◆ Exercise
Could you filter the records below and keep only the lines with the word "icon"?

:: Data

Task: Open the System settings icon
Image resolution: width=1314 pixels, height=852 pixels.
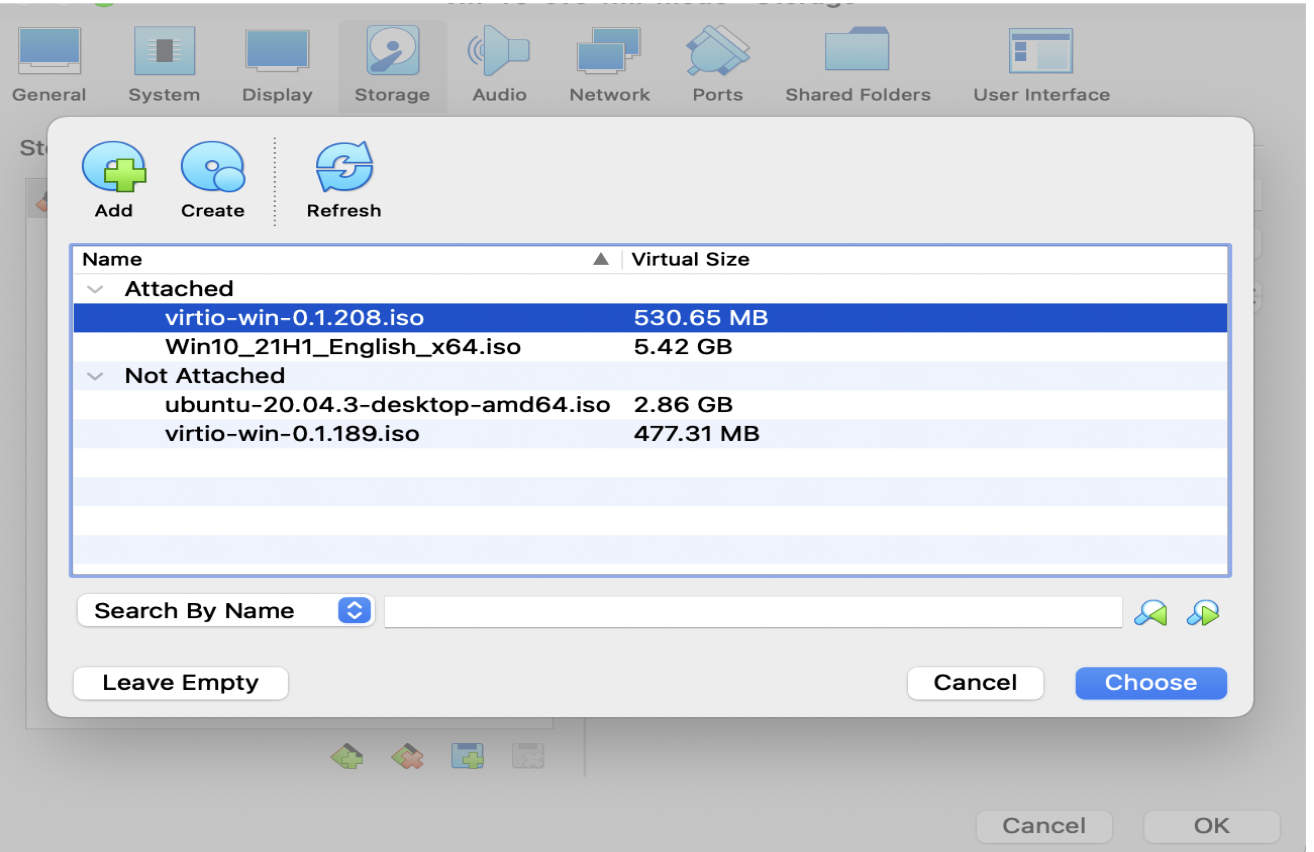Action: (163, 62)
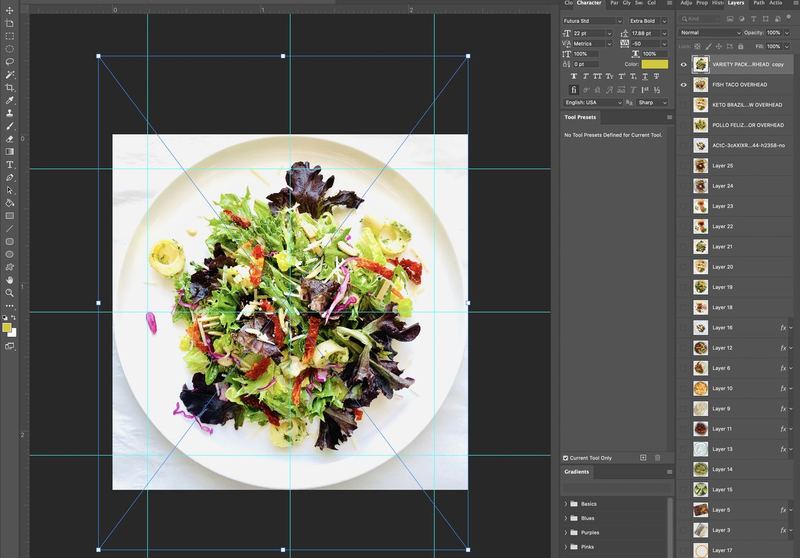Switch to the Character tab

(589, 3)
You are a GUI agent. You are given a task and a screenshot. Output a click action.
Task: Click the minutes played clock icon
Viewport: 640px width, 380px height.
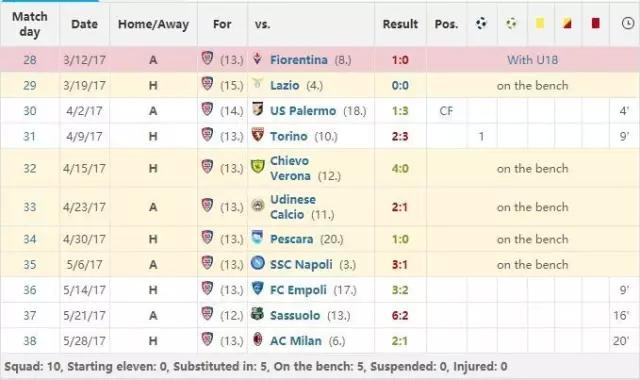(x=628, y=23)
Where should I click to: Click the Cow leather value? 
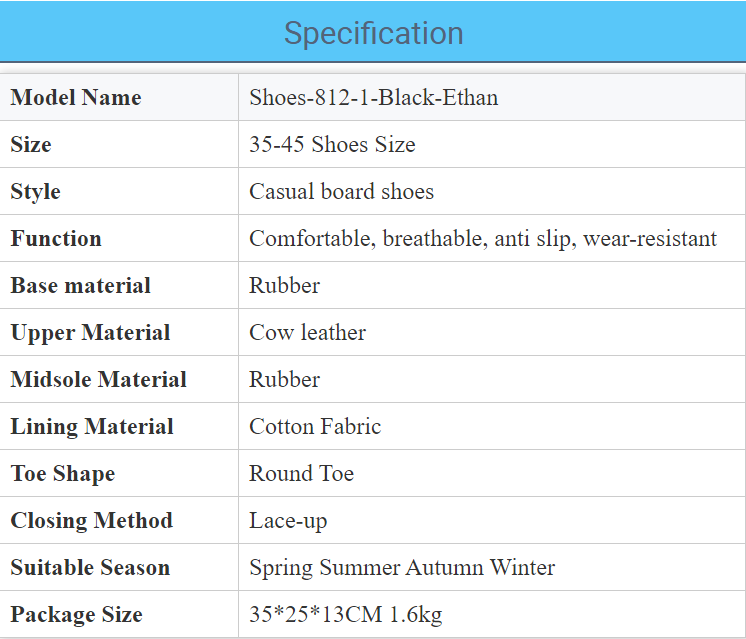[307, 332]
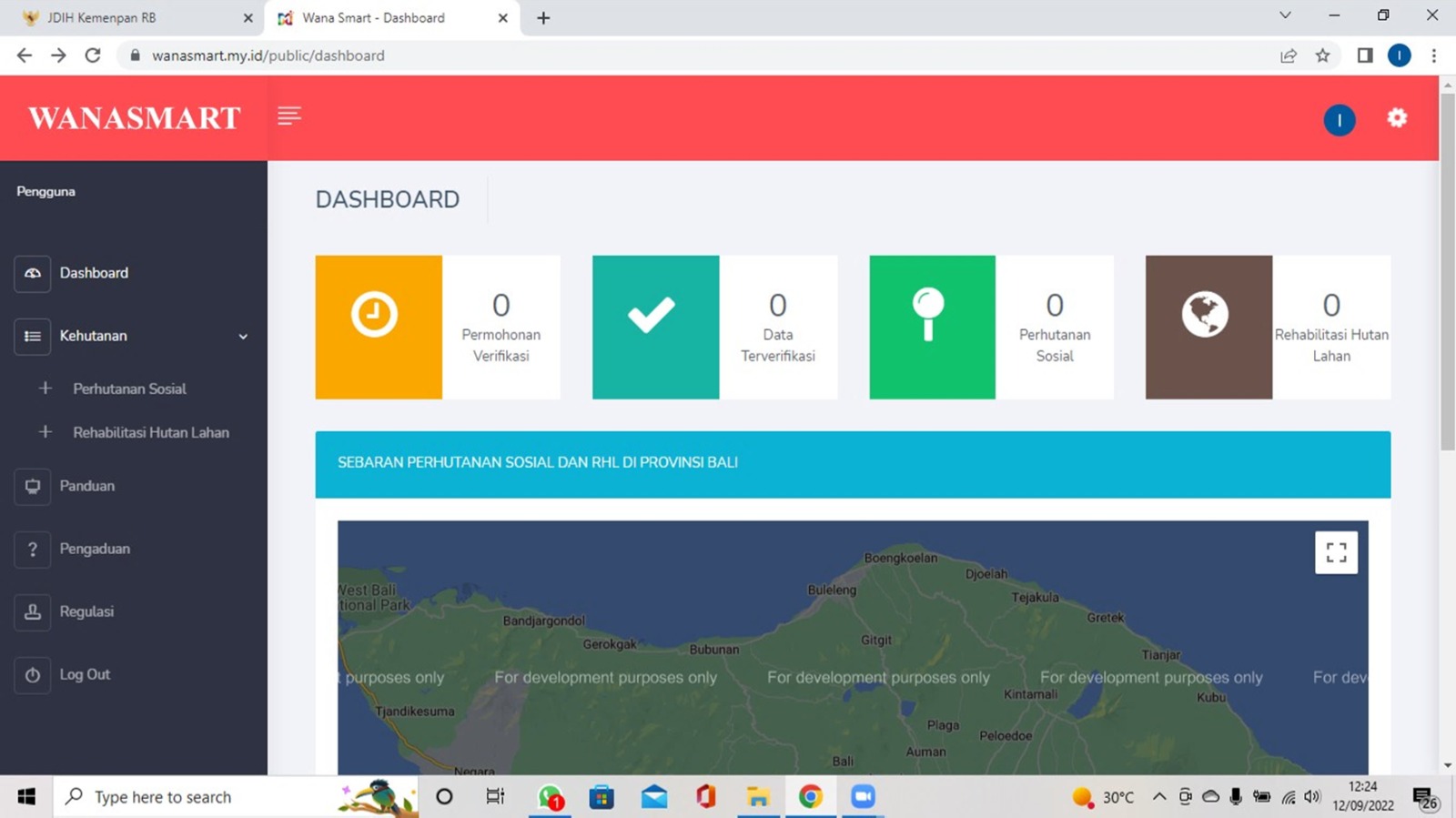Image resolution: width=1456 pixels, height=818 pixels.
Task: Expand the Perhutanan Sosial submenu plus
Action: [x=46, y=389]

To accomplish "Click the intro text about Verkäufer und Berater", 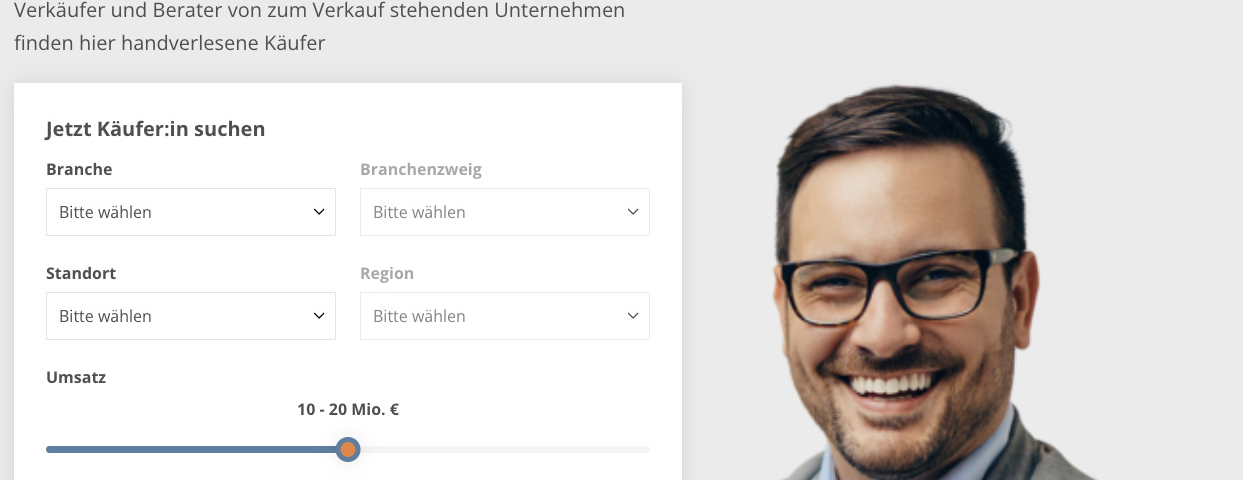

::::

◆ Worked solution
Task: Open the System settings icon
Task: Click the minutes played clock icon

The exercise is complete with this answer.